▶ **Data section**
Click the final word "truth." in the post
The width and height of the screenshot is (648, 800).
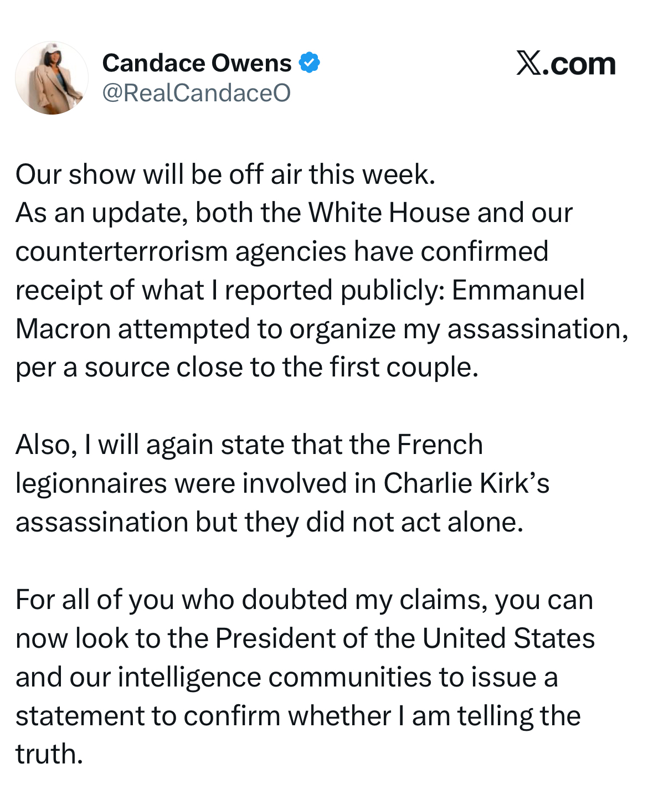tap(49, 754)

==

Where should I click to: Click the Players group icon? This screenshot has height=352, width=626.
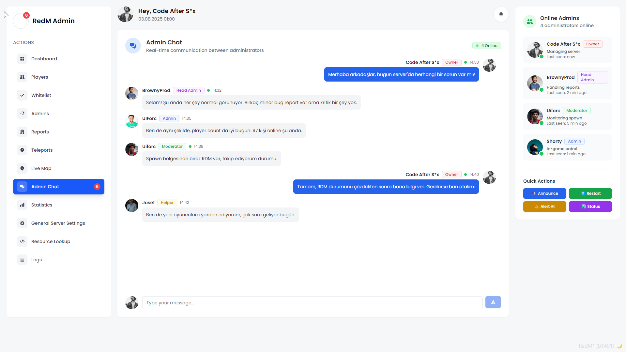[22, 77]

▶ **Objective**
Set down the items above word for word, everything from the line containing "Click the final" down to the line containing "tap(49, 754)", with both of those lines included. Leave the pictures out.

▶ **Output**
Click the final word "truth." in the post
The width and height of the screenshot is (648, 800).
tap(49, 754)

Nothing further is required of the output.